Editor of Monthly Review and one of the main thinkers of the North American ecological left, John Bellamy Foster offers in this monumental book a fascinating genealogy of ecosocialism, via a synthesis of scientific and artistic critiques of capitalism, developed in United Kingdom between the end of the 19th century and the 1960s. Starting from the writings of Friedrich Engels, and the work, much less known, of the “left Darwinist” (and friend of Marx) Edwin R. Lankester, Foster analyzes in particular the works of writer William Morris and great left-wing scientists: physicist John Desmond Bernal, geneticist John B. S. Haldane, and biochemist and sinologist Joseph Needham. Clearly, during the 1940s and 1950s, some scholars close to the English Communist movement fell into the trap of a scientistic and modernist conception of progress. However, despite their obvious differences, all shared a socialist and ecological commitment, and a dialectical conception of the interpenetration between nature and society.”

[Michael Löwy, Le Monde diplomatique, August 2020}

So… buy the book for yourself, AND for all your loved ones, including teenagers, and get everyone to read it! Then – either physically, or via Skype or Zoom – have a discussion about the book. And then start the New Year campaigning hard to make sure we push COP26 to set an agenda that will at least start us on the road we need to travel.
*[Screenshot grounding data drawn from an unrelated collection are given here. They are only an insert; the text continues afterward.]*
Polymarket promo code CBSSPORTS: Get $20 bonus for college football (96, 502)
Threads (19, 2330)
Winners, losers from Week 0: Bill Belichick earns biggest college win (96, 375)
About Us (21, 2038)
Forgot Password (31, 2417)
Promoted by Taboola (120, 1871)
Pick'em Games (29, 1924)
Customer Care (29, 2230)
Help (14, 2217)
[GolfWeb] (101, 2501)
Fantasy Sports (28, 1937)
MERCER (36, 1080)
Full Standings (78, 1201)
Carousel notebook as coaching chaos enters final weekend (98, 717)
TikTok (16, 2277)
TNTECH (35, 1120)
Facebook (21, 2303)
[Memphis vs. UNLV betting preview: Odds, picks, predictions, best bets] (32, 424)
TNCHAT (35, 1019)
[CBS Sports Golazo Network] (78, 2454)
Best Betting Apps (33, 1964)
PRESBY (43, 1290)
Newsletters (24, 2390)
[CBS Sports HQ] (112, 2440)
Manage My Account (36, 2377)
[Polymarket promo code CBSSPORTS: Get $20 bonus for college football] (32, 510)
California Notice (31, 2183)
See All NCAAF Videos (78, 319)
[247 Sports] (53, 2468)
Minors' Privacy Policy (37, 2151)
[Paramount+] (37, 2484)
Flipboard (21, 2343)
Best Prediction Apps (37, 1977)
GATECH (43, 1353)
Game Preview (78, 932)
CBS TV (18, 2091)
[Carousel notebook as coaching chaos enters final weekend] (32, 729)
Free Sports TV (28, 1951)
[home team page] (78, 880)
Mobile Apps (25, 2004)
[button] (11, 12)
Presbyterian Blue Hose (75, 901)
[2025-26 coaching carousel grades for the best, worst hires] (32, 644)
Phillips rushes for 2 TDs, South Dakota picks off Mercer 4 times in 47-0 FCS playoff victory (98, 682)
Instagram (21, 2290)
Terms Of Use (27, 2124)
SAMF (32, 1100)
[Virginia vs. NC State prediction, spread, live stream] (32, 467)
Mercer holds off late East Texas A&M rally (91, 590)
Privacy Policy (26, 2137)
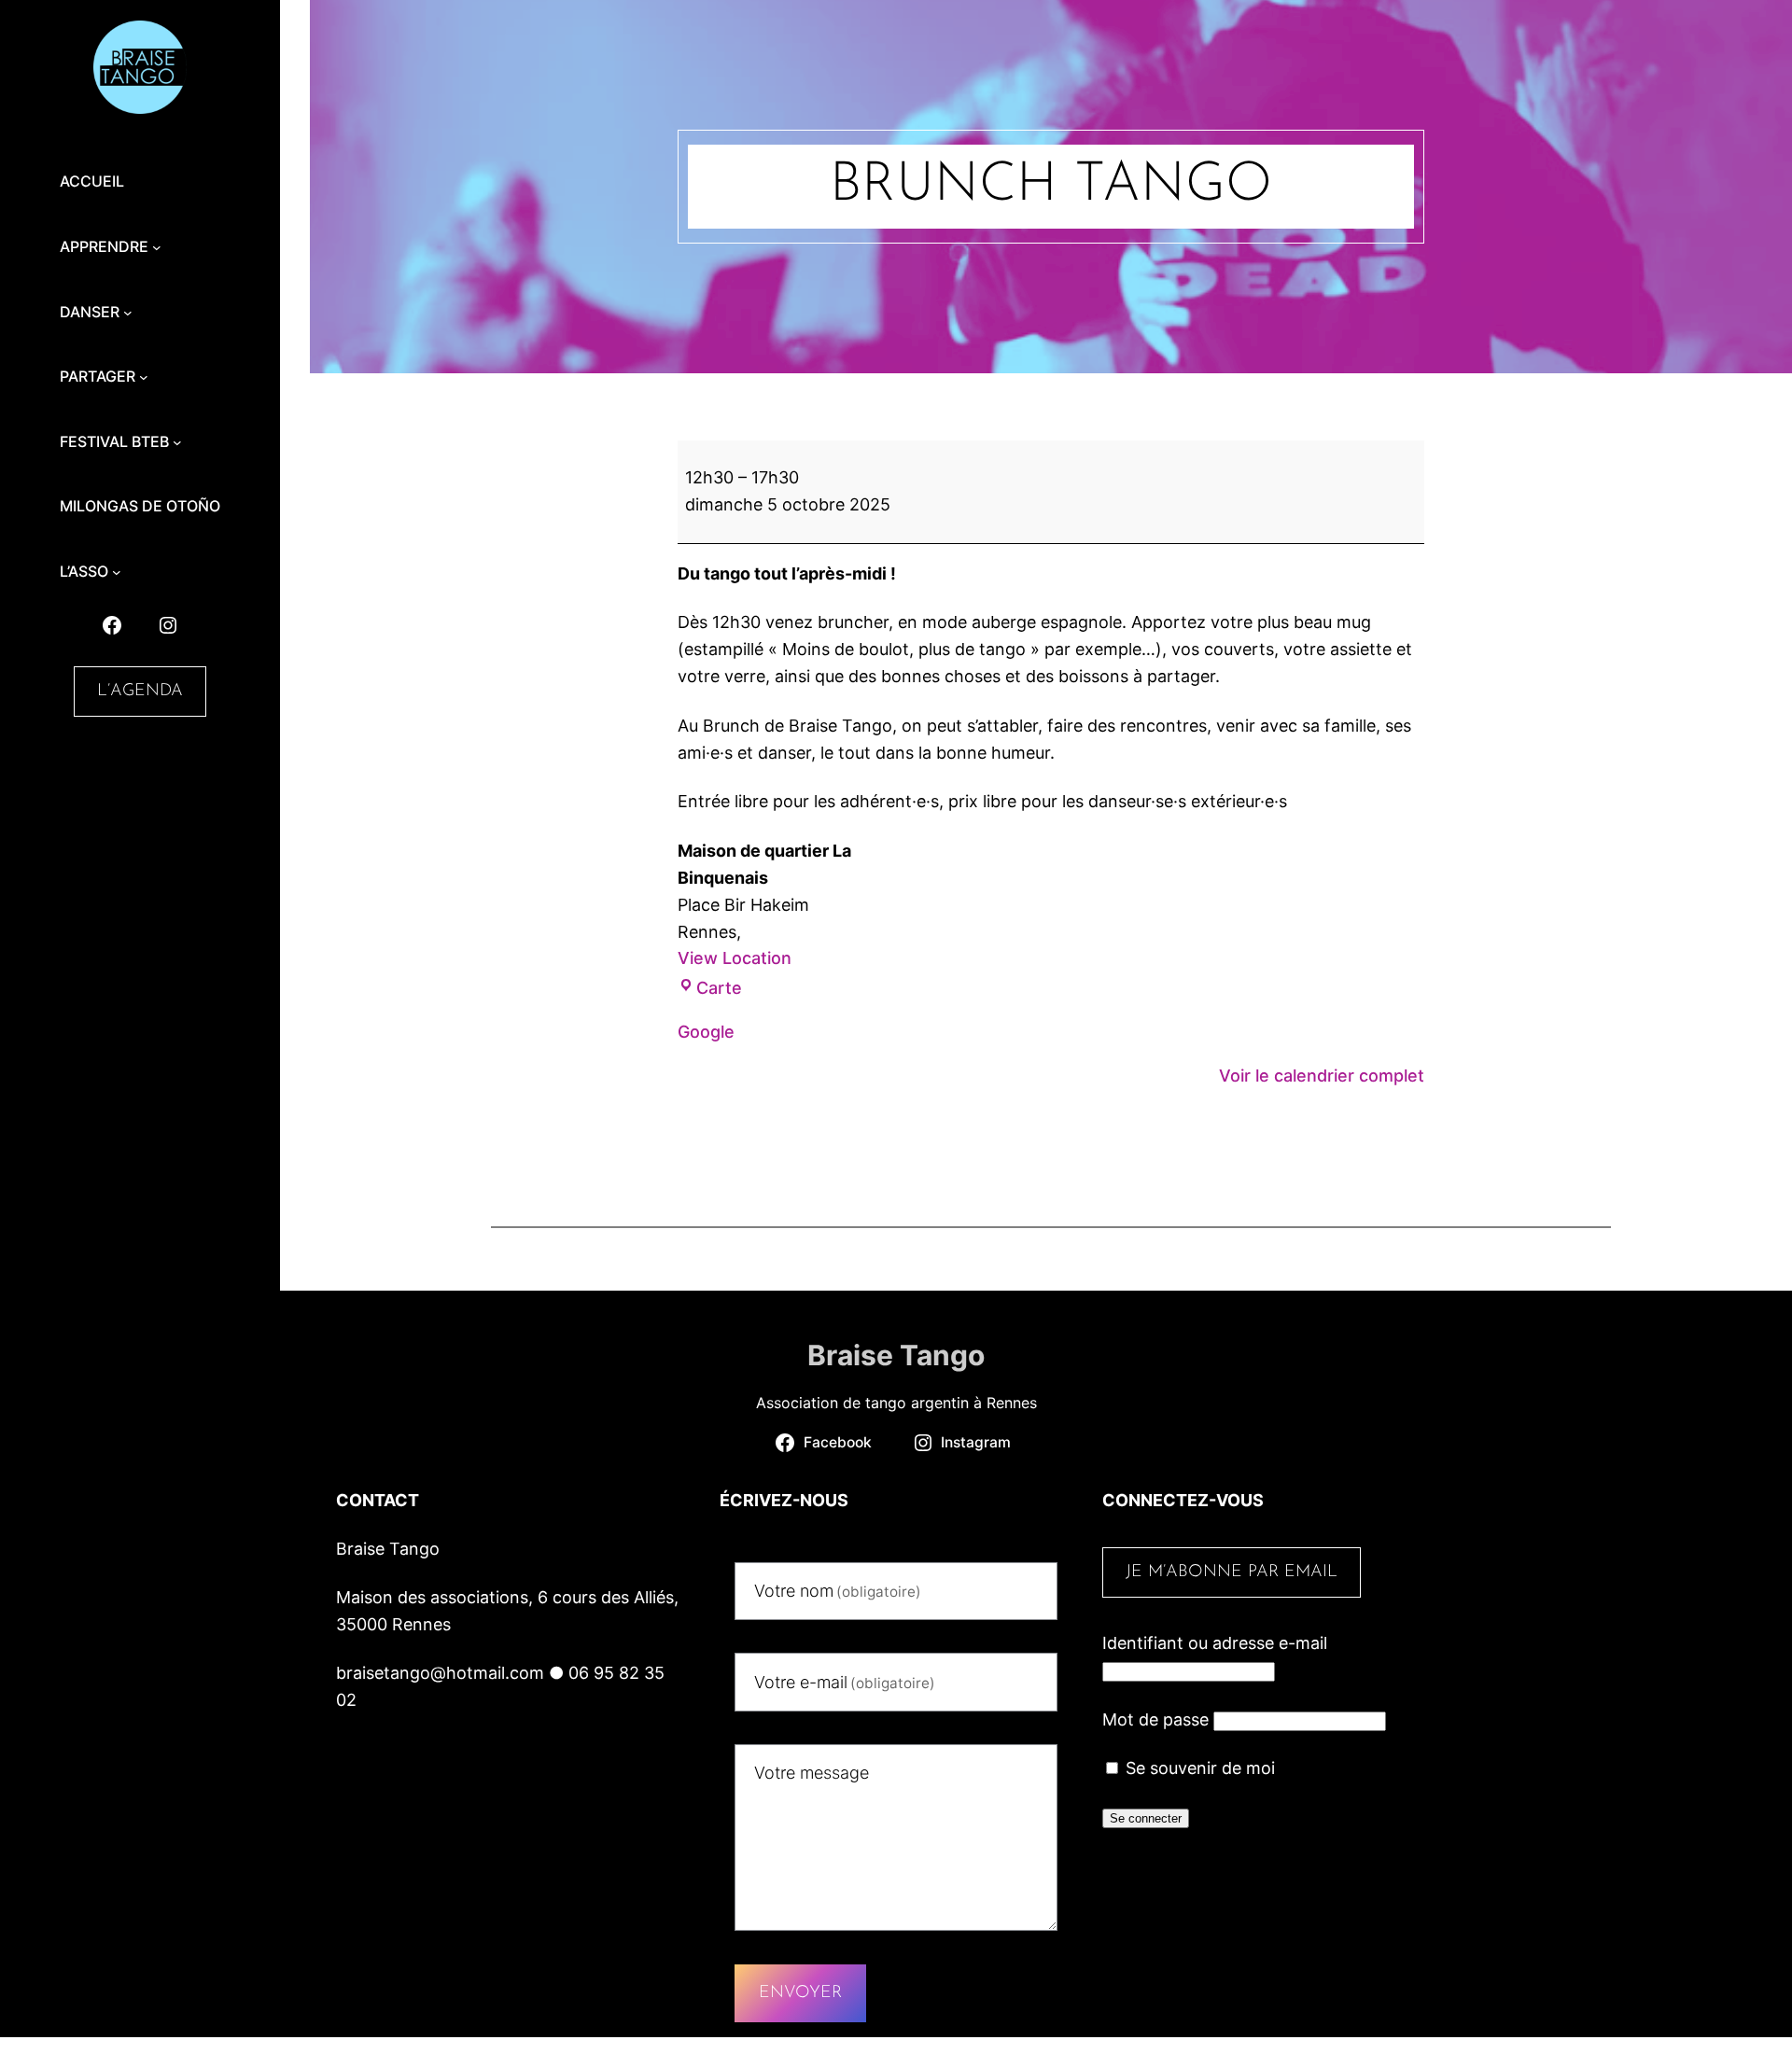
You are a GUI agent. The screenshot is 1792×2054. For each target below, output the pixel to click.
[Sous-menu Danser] (128, 312)
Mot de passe (1155, 1719)
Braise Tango (896, 1355)
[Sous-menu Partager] (143, 377)
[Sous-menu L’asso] (116, 572)
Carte (719, 988)
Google (706, 1031)
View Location (734, 958)
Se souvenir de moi (1198, 1768)
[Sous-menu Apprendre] (156, 247)
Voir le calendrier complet (1321, 1075)
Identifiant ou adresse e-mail (1214, 1643)
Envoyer (800, 1993)
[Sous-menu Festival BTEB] (177, 442)
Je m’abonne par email (1231, 1572)
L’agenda (140, 691)
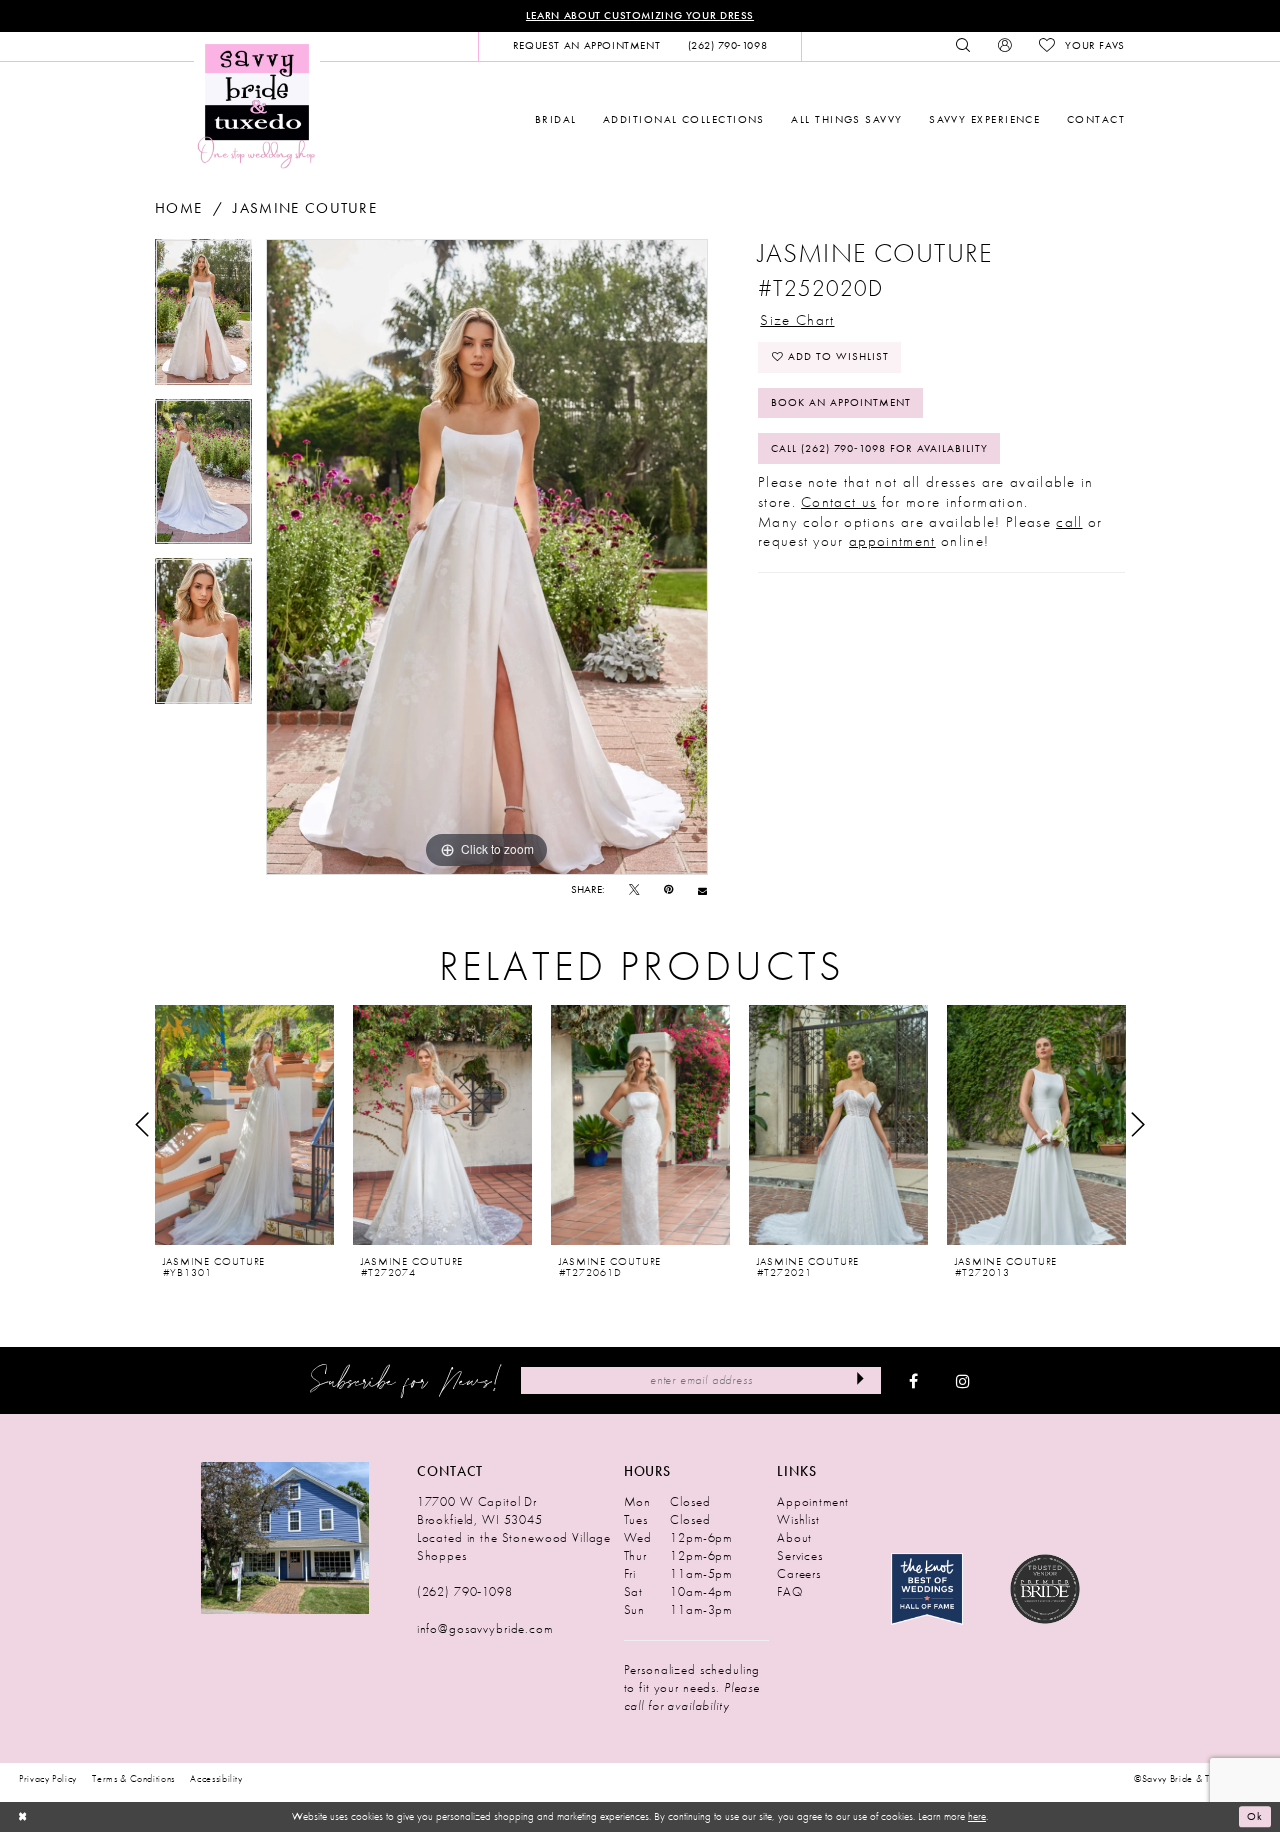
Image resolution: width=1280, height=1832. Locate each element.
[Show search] (963, 46)
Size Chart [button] (797, 320)
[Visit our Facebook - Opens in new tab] (913, 1381)
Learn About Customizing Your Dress (640, 15)
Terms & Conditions (133, 1779)
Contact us (838, 502)
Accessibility (216, 1779)
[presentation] (244, 1125)
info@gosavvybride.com (485, 1628)
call (1069, 522)
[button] (1004, 46)
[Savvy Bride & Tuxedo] (257, 104)
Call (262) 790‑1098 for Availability (879, 448)
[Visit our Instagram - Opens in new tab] (963, 1381)
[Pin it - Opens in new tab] (668, 890)
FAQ (790, 1591)
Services (800, 1555)
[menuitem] (586, 46)
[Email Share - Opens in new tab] (702, 890)
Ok (1255, 1817)
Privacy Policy (48, 1779)
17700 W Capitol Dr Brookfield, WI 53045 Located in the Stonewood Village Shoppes (514, 1528)
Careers (799, 1573)
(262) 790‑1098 (465, 1591)
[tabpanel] (203, 319)
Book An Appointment (841, 402)
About (794, 1537)
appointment (892, 541)
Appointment (813, 1501)
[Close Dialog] (22, 1817)
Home (178, 208)
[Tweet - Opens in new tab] (634, 890)
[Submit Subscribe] (860, 1380)
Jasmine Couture (305, 208)
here (977, 1816)
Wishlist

BUT… don’t buy it from greedy, tax-dodging capitalist firms like Amazon!! If you can wait – and pay the extra postage from the US – order it from the publishers, Monthly Review.

Otherwise, buy it from a left-wing bookshop – or from your local bookshop.

Happy Reading – and Happy Discussions – over this year’s Winter Solstice!


To submit an article for the 'Discussion & Debate' section of our website please email it to info@leftunity.org

2 comments

2 responses to “The Return of Nature”

  1. ann bennett says:

    thanks keep up the reports I need to be kept up to date annb

  2. Ida Hellander says:

    From the reviews it appears that Foster overlooked the contributions of women and Native Americans to an anti-capitalist view of nature, economics and society. Here’s just one example: Robin Wall Kimmerer’s “Braiding Sweetgrass: indigenous wisdom, scientific knowledge, and the teachings of plants”(2013). This particular work also raises the question of who gets to be a scientist in our society. My apologies to the author if he has included work by women and indigenous people in his history.